Bukan lagi rahasia umum bahwa budaya garong uang rakyat telah terjadi di berbagai lembaga di negeri ini. Lembaga legislatif, eksekutif maupun yudikatif, ketiga-tiganya sami mawon cenderung berprilaku korup. Dalam rangka mempermulus modus mavioso korup ini disiasati dengan penciptaan sistem yang lemah serta mempertahankan sistem yang secara faktual justru sistem tersebut tidak mendukung program pemberantasan korupsi. Salah satu contoh misalnya asas praduga tak bersalah. Dengan asas ini membuat seseorang siapapun dia harus hati-hati dalam mengemukakan pendapat terhadap seorang pejabat apakah yang bersangkutan korupsi atau tidak, hanya karena melihat ketimpangan antara gaya hidup yang dilakoni ( mobil tiga, motor enam, tabungan milyaran, rumah tiga di perumahan elit ) dengan gaji yang mungkin kurang lebih 15 juta/bulan. Demikian pula terhadap tambahan kekayaan wakil Presiden 6 milyar pada periode April s/d Nopember 2009. Walaupun gaji beliau sebagai gubernur BI (± 150 juta/bulan) ditabung semua selama interval tersebut, jumlahnya hanya mencapai 1,2 milyar. Masih selisih 4,8 milyar yang tentu selisih jumlah yang besar ini akan memunculkan berbagai pertanyaan,’’dari mana sumbernya???’’). Kendati demikian faktanya, namun tidak serta merta dapat dijustifikasi bahwa wapres telah melakukan korupsi. Kalau justifikasi seperti ini nekad juga dilakukan, bersiaplah akan ditahan dengan ancaman pasal klasik yaitu “pencemaran nama baik’’ oleh pihak kepolisian.

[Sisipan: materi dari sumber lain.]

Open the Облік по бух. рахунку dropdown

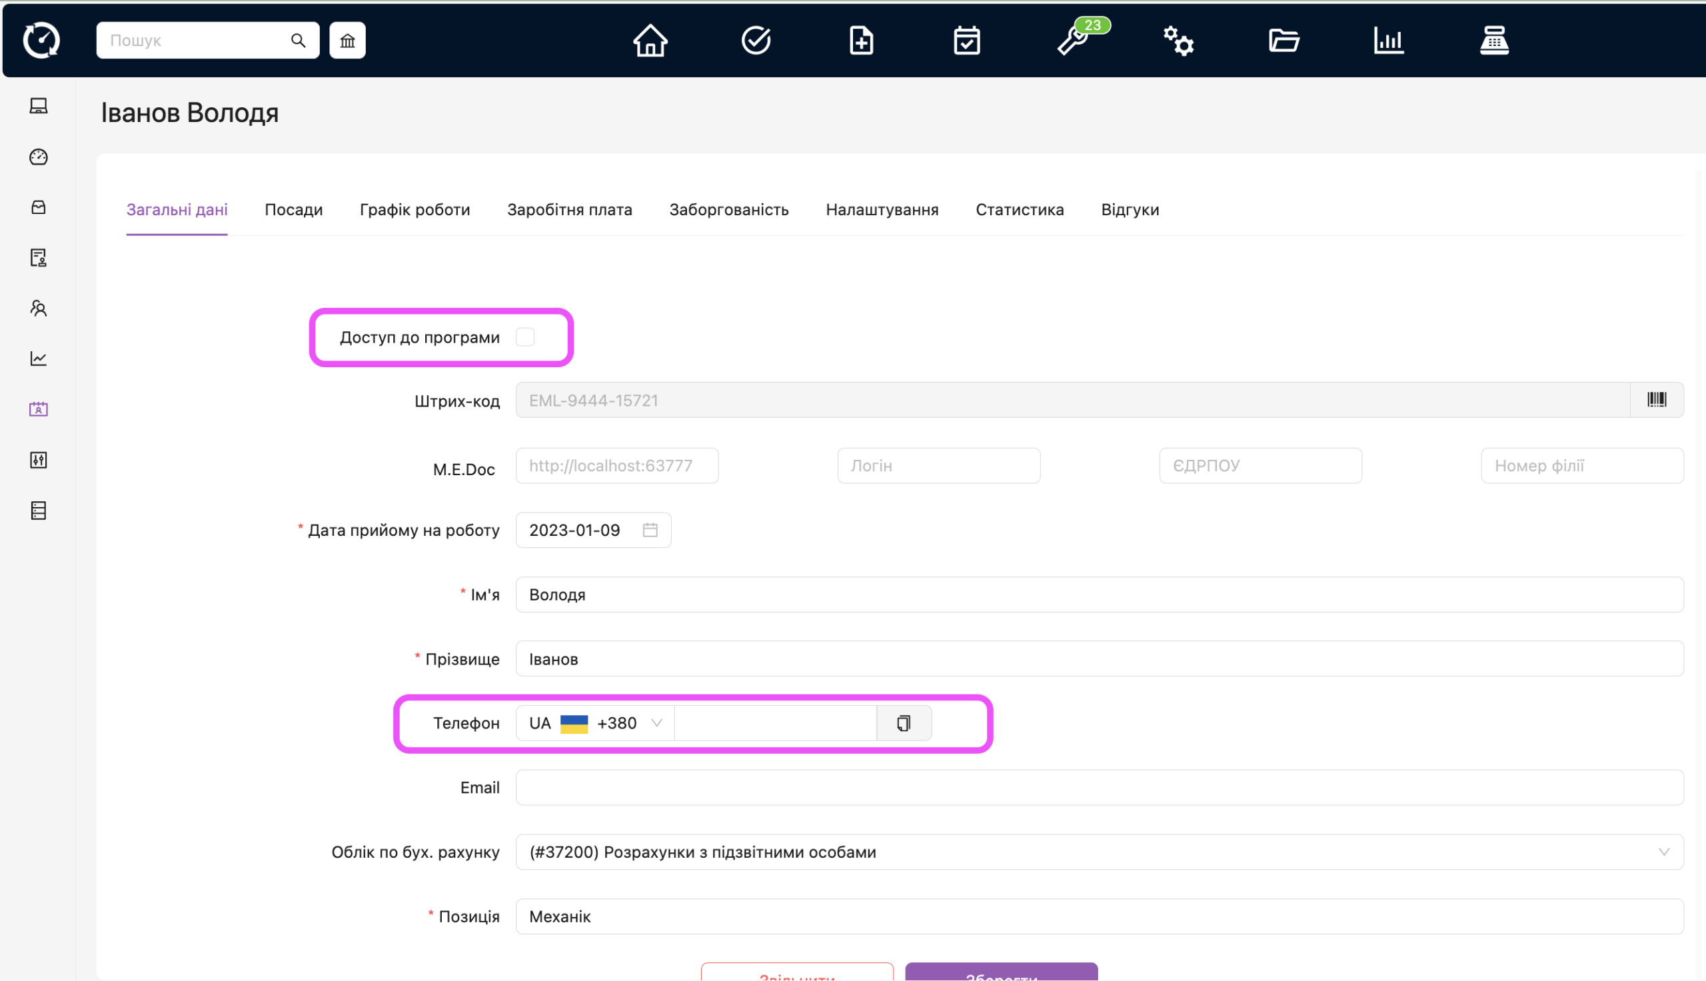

Carut marut prilaku korup yang tengah terkuak ini, akan tetap terjadi manakala pemberantasannya tidak disertai dengan perubahan sistem yang signifikan. Asas praduga tak bersalah sudah seharusnya ditinjau kembali penggunaannya ke dalam tatanan hukum kita. Wacana pembuktian terbalik yang mengemuka saat kasus Gaus mencuat perlu diapresiasi dan difolowupi. Tentu pemberlakuannya tidak hanya sebatas pada kalangan pejabat direktorat pajak, tapi harus diberlakukan pada semua pejabat di berbagai institusi pemerintah mulai dari tingkat pusat sampai pada tingkat dua, ataupun sampai pada tingkat kecamatan, terutama para pejabat yang memiliki kekayaan yang sangat tidak berimbang dengan gaji yang diterima.

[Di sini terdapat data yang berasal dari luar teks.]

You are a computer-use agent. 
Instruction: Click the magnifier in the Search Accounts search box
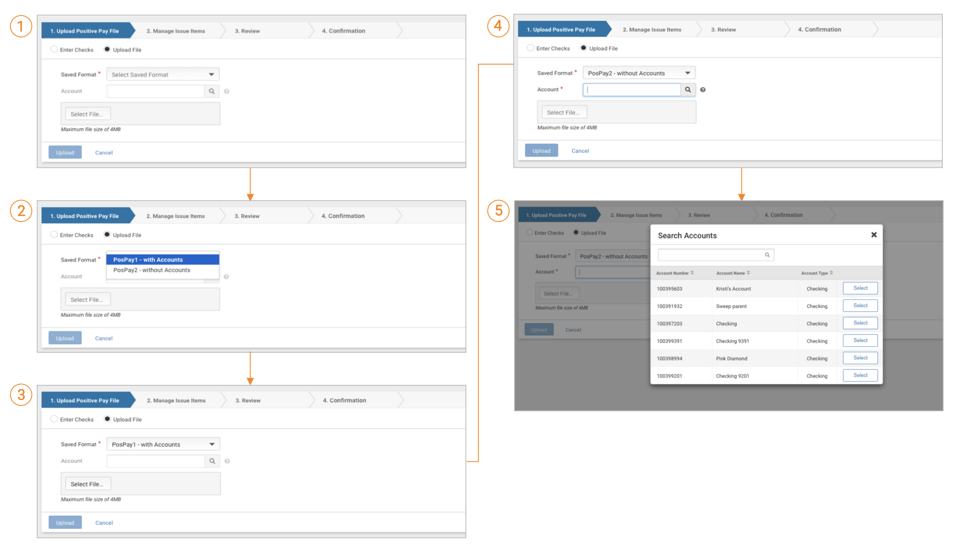click(x=767, y=255)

Pembuktian terbalik sudah sangat perlu dihadirkan dalam proses pemberantasan korupsi. Karena terkadang kita mendapatkan kenyataan bahwa sama-sama PNS dengan golongan yang sama tapi berlainan institusi, menunjukkan gaya hidup yang sangat berbeda. Para pejabat pemerintah maupun para aleg yang gajinya variatif yang nilai tertinggi sampai 50 juta/bulan (bukan gaji para direktur BUMN dan Gubernur BI) tapi memiliki beberapa mobil dan rumah bak istana. Saat mereka mencalonkan kembali untuk jabatan yang sama, miliyaran rupiah bahkan puluhan milyar keluar dari pundi-pundi mereka untuk mendapatkan empati masyarakat pemilih. Akibat dari proses pemilihan pejabat seperti ini, maka melahirkan sosok-sosok pemimpin yang lupa janji-janjinya akan mensejahterakan rakyat saat kampanye. Mereka lebih memprioritaskan program mempercepat pengembalian modal ketimbang mensejahterahkan masyarakat. Proses yang demikian telah terjadi di sebagian besar di negeri ini.

Fakta ketimpangan antara jumlah gaji yang diterima dengan gaya hidup para pejabat di atas, pembuktian terbalik terhadap kekayaan yang mereka miliki sudah sangat mendesak untuk diberlakukan. Langkah awal adalah mendesak pemerintah dan legislatif untuk membuat regulasi pemberantasan korupsi dengan memberlakukan pembuktian terbalik. Pemberi pressure diharapkan dari kalangan media, LSM, masyarakat, tokoh-tokoh nasional yang punya trakrecord baik, para pejabat yang dinilai masih relatif bersih. Yang kedua melakukan pembenahan sistem yang ada di lembaga-lembaga penegak hukum, termasuk mencopot dan mempesiun dinikan para oknum penegak hukum yang nakal terutama yang terlibat dalam kasus Gaus T. Yang ketiga mengawal secara ketat pengungkapan kasus Gaus T yang disinyalir banyak melibatkan pejabat pemerintah yang ada di direktorat pajak, kepolisian, kejaksaan dan pengadilan. Dan yang terakhir memberikan dukungan penuh kepada KPK untuk mengusut tuntas kasus Gaus T.